--- start Task inputs ---
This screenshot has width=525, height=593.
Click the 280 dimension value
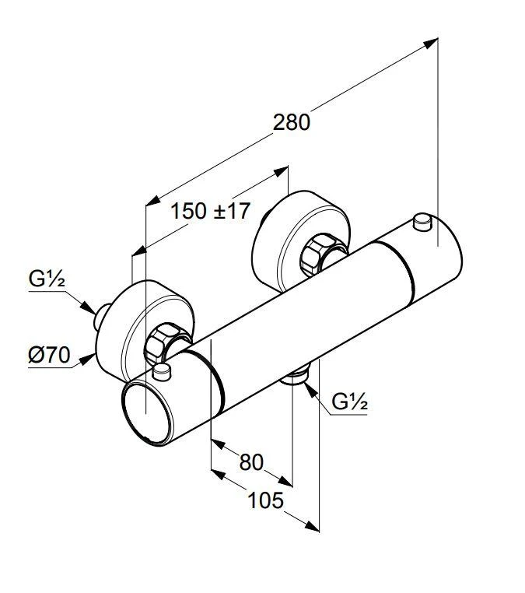point(292,122)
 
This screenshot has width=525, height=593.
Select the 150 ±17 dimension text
point(209,211)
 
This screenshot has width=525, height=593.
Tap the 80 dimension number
point(250,462)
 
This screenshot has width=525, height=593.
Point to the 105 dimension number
point(265,500)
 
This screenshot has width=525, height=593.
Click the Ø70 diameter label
point(49,356)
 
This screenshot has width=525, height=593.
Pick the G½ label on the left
point(47,279)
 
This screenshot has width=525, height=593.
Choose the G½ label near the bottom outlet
point(349,402)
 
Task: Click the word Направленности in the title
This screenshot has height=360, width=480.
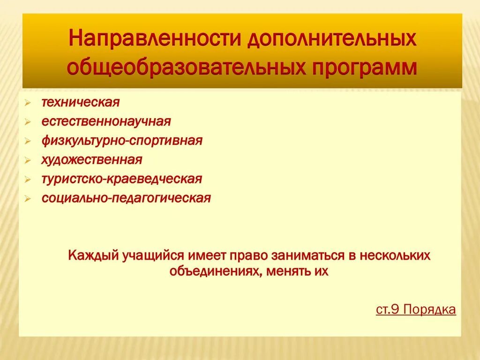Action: (154, 39)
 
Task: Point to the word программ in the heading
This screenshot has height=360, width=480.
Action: (362, 67)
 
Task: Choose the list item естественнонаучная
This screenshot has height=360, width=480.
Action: (106, 121)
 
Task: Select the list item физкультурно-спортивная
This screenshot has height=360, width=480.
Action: (122, 141)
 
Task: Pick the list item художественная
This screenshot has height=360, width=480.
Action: (91, 160)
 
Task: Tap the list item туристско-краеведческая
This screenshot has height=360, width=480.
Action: (121, 179)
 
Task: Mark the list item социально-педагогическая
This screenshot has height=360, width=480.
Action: (126, 198)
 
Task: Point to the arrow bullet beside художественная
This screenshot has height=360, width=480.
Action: (29, 160)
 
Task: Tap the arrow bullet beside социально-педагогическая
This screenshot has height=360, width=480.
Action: (29, 199)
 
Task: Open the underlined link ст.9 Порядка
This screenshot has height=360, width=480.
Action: (416, 310)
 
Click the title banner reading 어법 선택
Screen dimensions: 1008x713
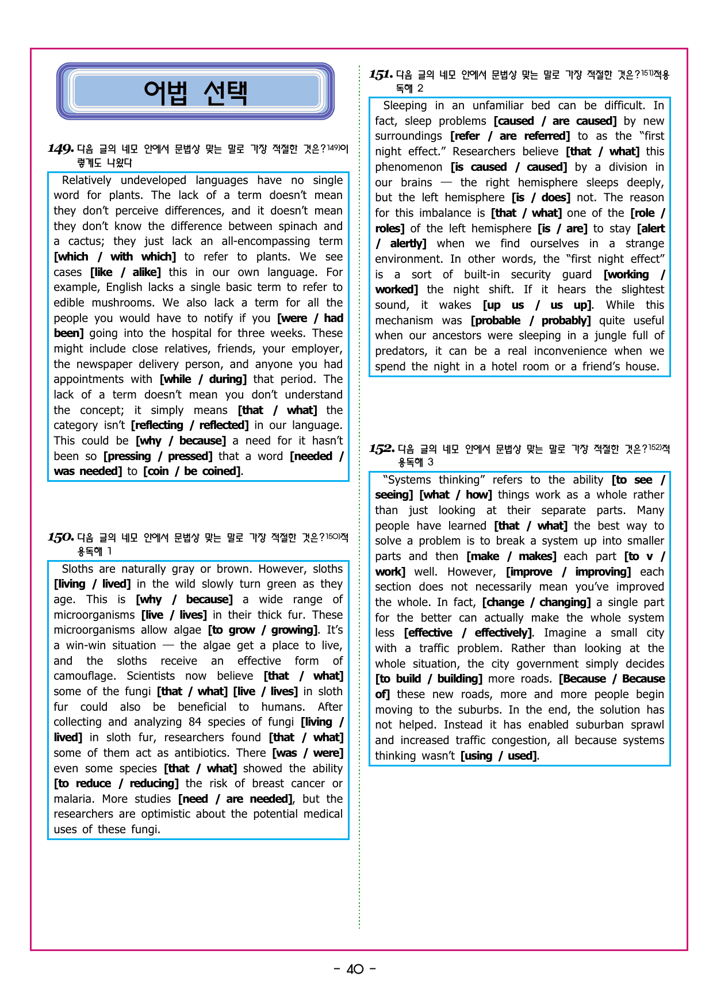tap(195, 92)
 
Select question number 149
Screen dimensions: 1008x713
tap(61, 149)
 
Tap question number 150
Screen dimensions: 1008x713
tap(61, 538)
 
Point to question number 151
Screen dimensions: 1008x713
tap(381, 75)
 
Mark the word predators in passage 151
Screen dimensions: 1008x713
tap(400, 351)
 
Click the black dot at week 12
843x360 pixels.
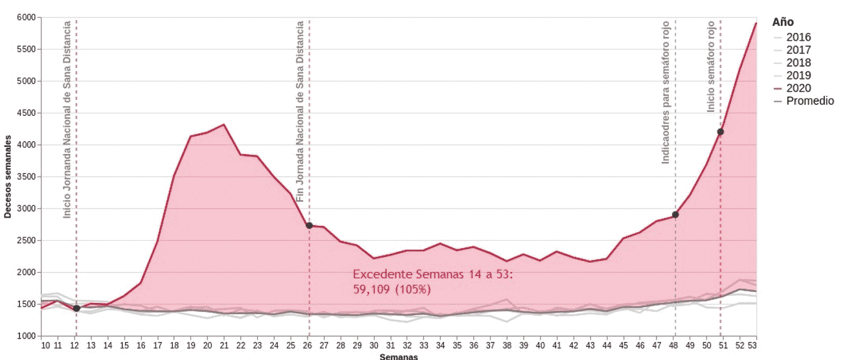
--- end Task inputs ---
Problem statement: Repeat the entries word for word, starting with the line that contains "Mark the word predators in passage 151" and going on through the end of the entries. Leave the pictures out.

Reply:
Mark the word predators in passage 151
Screen dimensions: 1008x713
tap(400, 351)
 
Click the black dot at week 12
843x360 pixels.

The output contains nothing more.